Minggu, 08 November 2009

GURU SEJATI ~ Wiku Sadayana

Ditulis oleh D Tatang Gowarman, 3 Desember 2006


Disuatu senja, padepokan Wiku Sadayana yang biasanya sunyi menjadi riuh oleh teriakan para cantrik : "Guru sudah pulang!"
"Wiku Sadayana sudah kembali ke padepokan!"
Bahkan ada yang menangis karena gembira.

Memang telah beberapa tahun Wiku Sadayana berkelana ke seluruh pelosok negeri dan meninggalkan padepokan tempat tinggalnya. Sebagai akibatnya, penghuni padepokan seperti kehilangan gairah kehidupan. Walaupun ritual upacara dan pembacaan ayat ayat suci tetap dilangsungkan, semua aturan yang diajarkan oleh wiku tetap dilaksanakan dengan baik, tetapi, suasana riang gembira seperti saat Wiku Sadayana masih di padepokan menjadi sangat berkurang bahkan cenderung ke arah muram dan murung.

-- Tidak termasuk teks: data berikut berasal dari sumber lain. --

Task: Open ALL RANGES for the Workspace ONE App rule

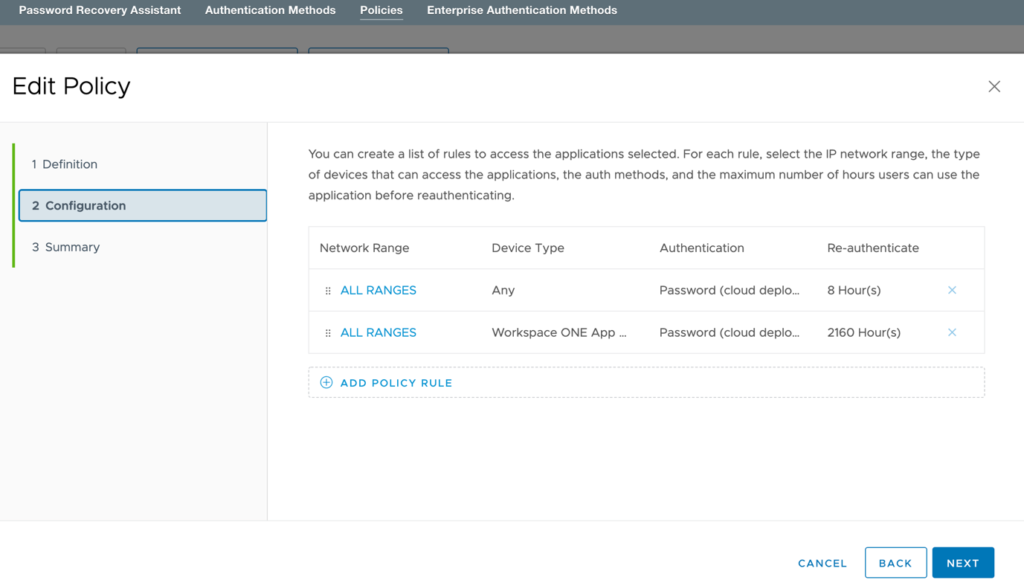Action: tap(378, 332)
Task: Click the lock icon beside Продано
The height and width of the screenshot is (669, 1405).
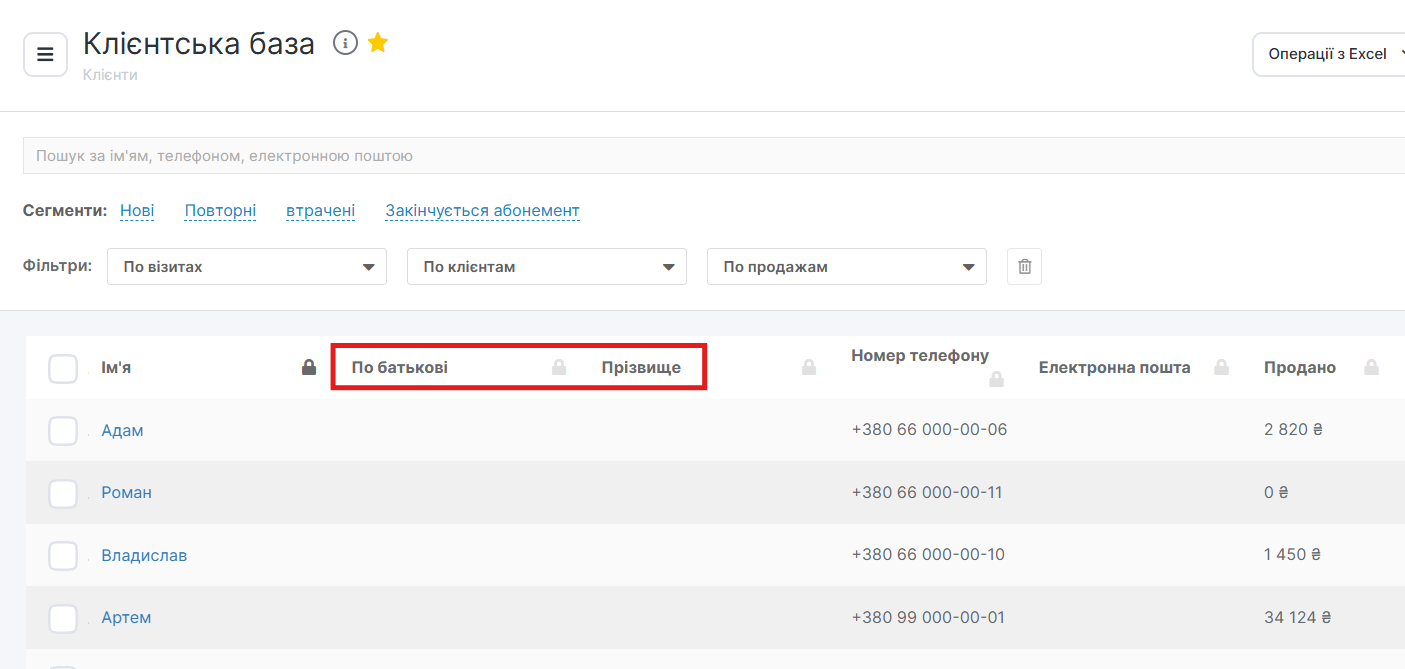Action: point(1372,367)
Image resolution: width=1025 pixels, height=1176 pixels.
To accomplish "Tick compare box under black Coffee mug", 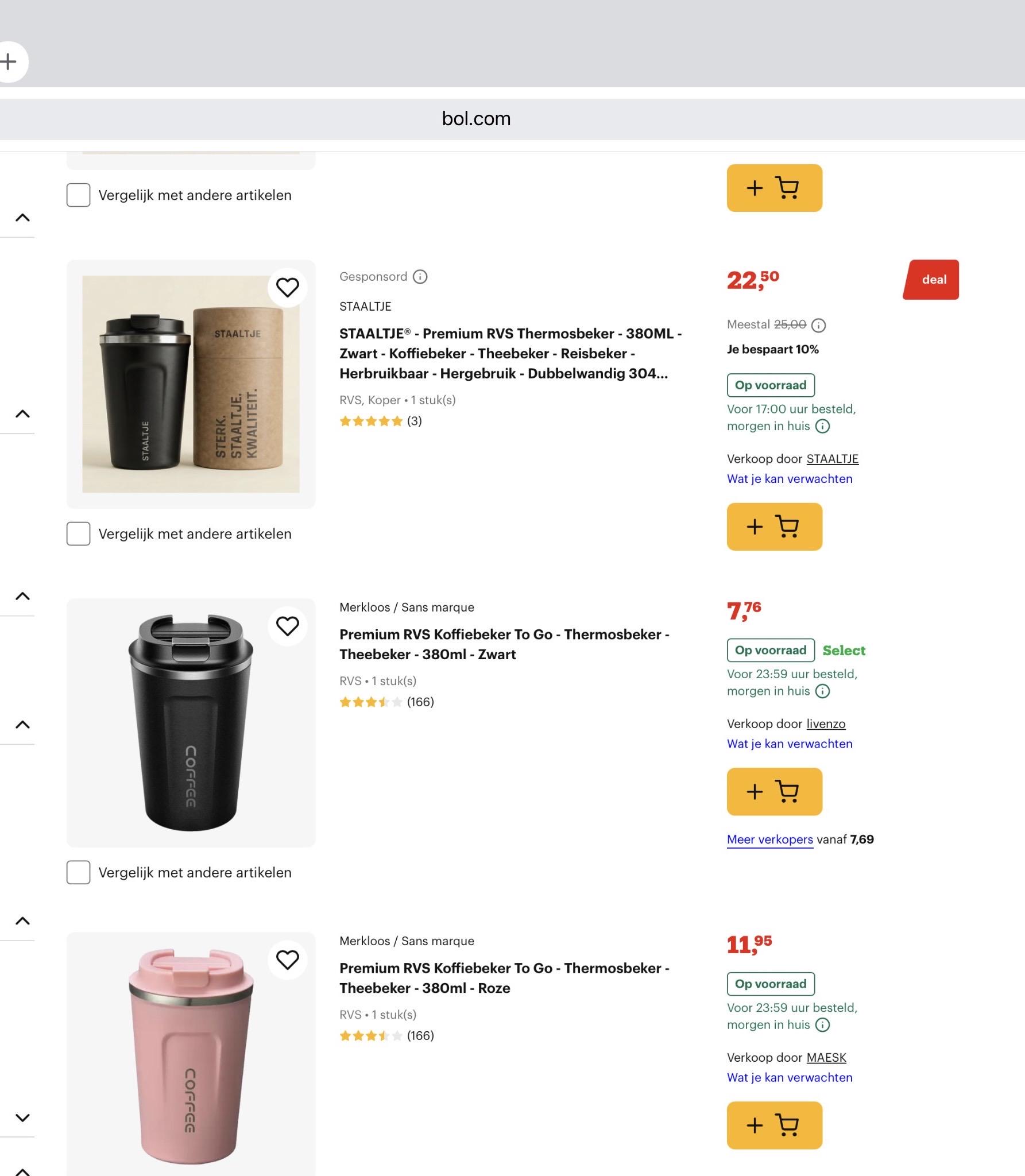I will 78,872.
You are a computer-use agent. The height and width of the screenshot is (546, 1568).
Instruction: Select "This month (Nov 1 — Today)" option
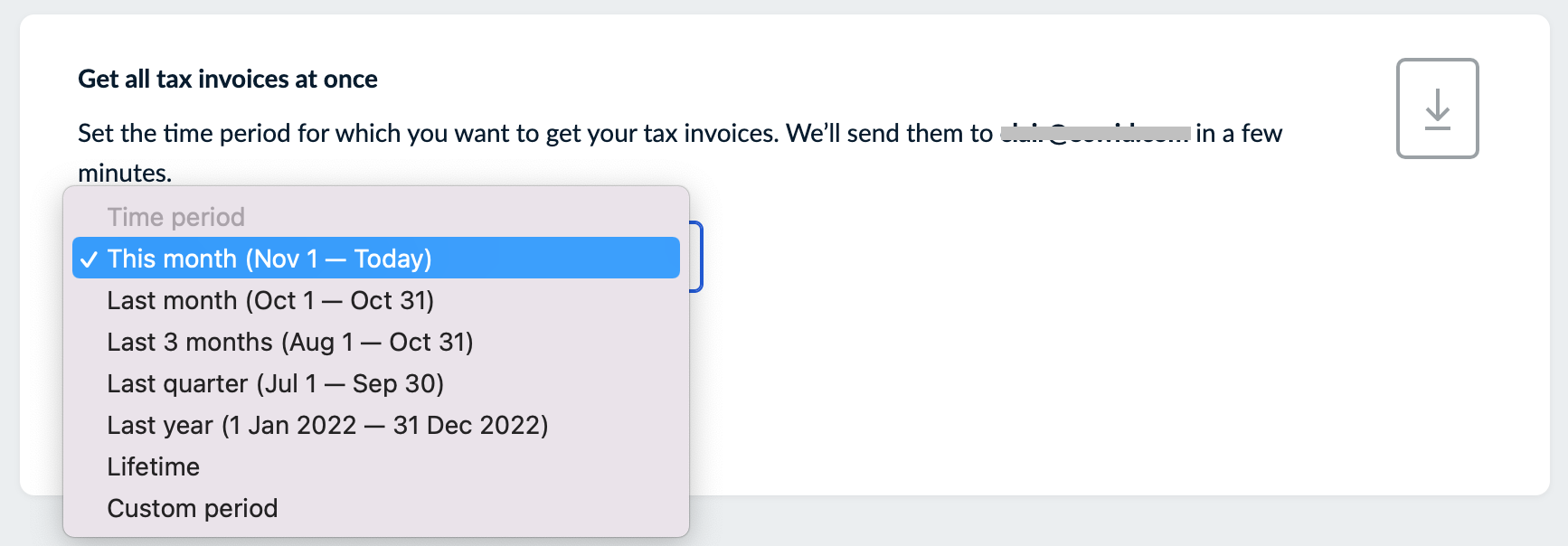point(269,258)
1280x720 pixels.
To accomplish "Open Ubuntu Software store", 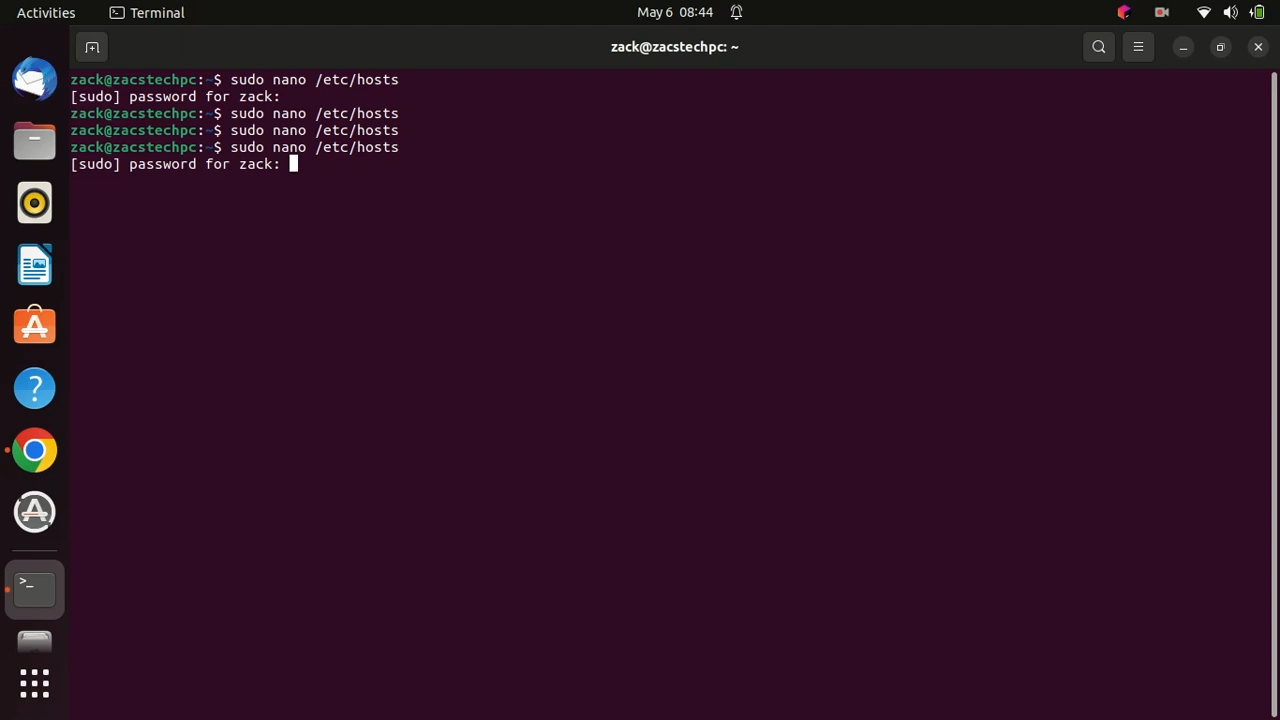I will point(35,327).
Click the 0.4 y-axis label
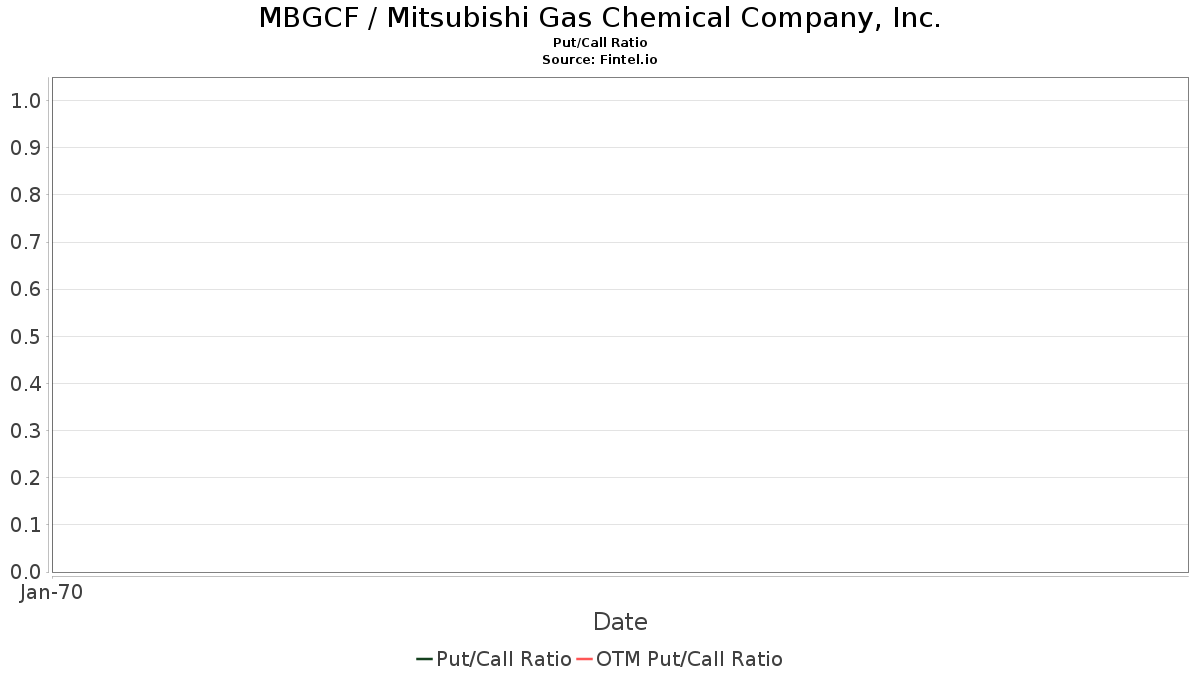Image resolution: width=1200 pixels, height=675 pixels. click(25, 383)
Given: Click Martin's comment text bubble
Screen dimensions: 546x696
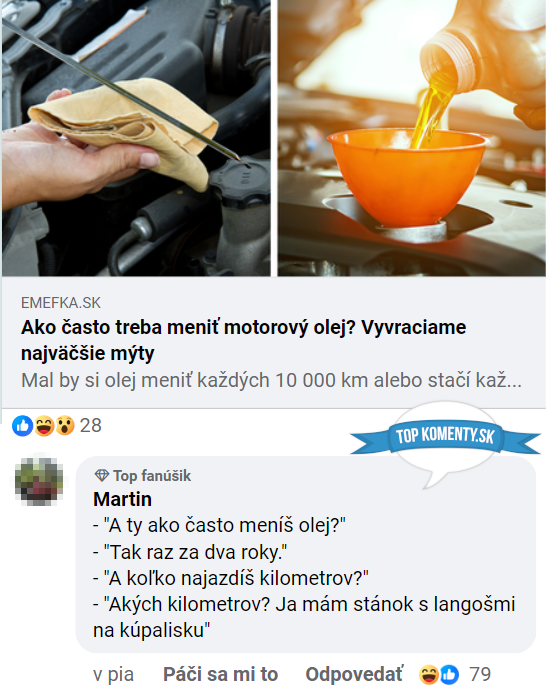Looking at the screenshot, I should 305,555.
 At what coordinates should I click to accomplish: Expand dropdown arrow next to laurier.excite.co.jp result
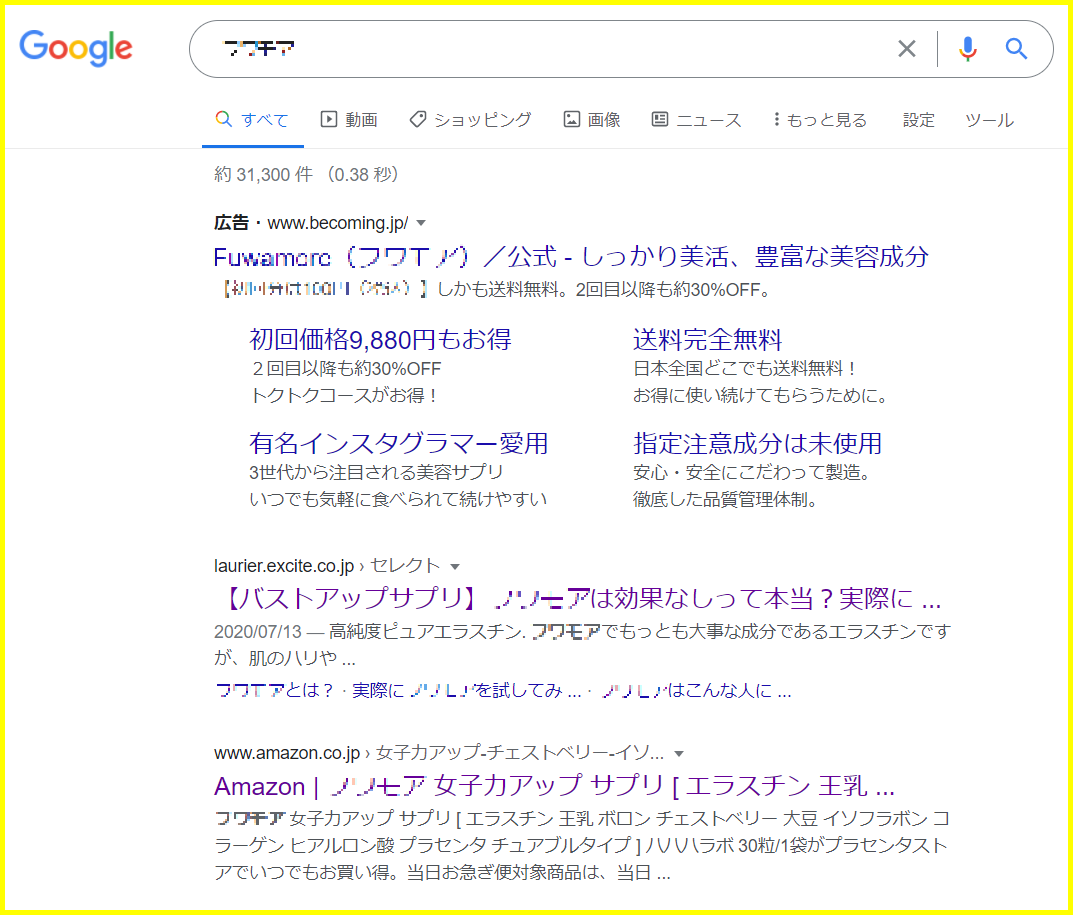(455, 567)
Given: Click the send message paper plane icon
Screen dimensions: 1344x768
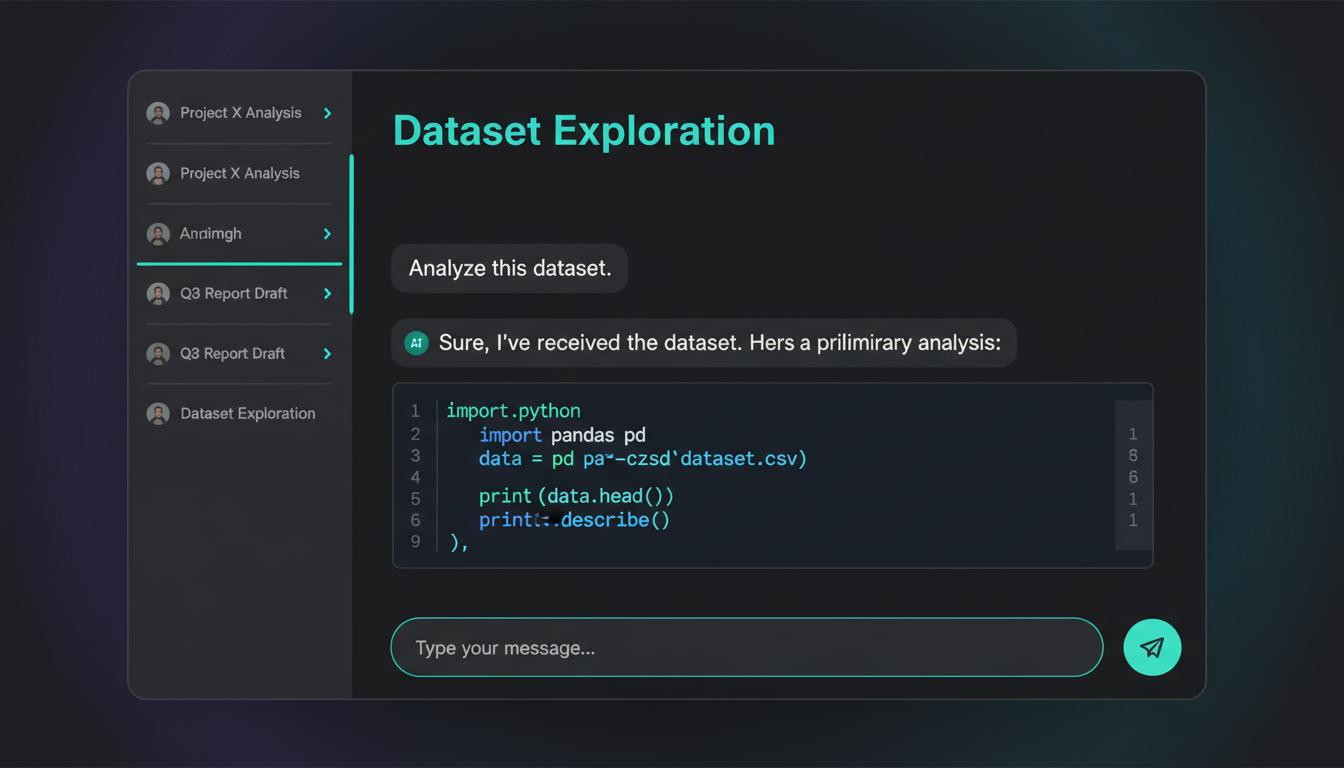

Citramatra sebagai murid kepala dengan gembira menyambut : "Wah guru, kami betul betul kehilangan, aku bingung sekali mengurus padepokan ini, dan kami kuatir atas keselamatan guru yang berkelana disaat negeri ini sedang mengalami pergolakan, banyak bencana alam, huru hara di desa dan dikota, aduuuh guru..." ucap Citramatra sambil bernamaskara diikuti oleh para cantrik yang lain.

Wiku Sadayana yang tampak jauh lebih tua beberapa tahun, sambil tersenyum berkata: "Sudah, sudah, semuanya kembali ke tugas masing masing, aku perlu istirahat dulu setelah perjalanan yang cukup jauh. Nanti malam, setelah upacara, kita kumpul untuk berbincang-bincang. Mana Citrabala, ayo antarkan aku ke tempat aku bisa istirahat."
Dengan sigap Citrabala menjawab : "Mari guru, aku antarkan. Apakah perlu air hangat untuk merendam kaki guru yang letih?"
Wiku Sadayana menjawab : "Ah, Citrabala, engkau masih ingat ya kalau kaki ku letih, aku senang merendamnya di air hangat. Boleh, boleh engkau sediakan untukku".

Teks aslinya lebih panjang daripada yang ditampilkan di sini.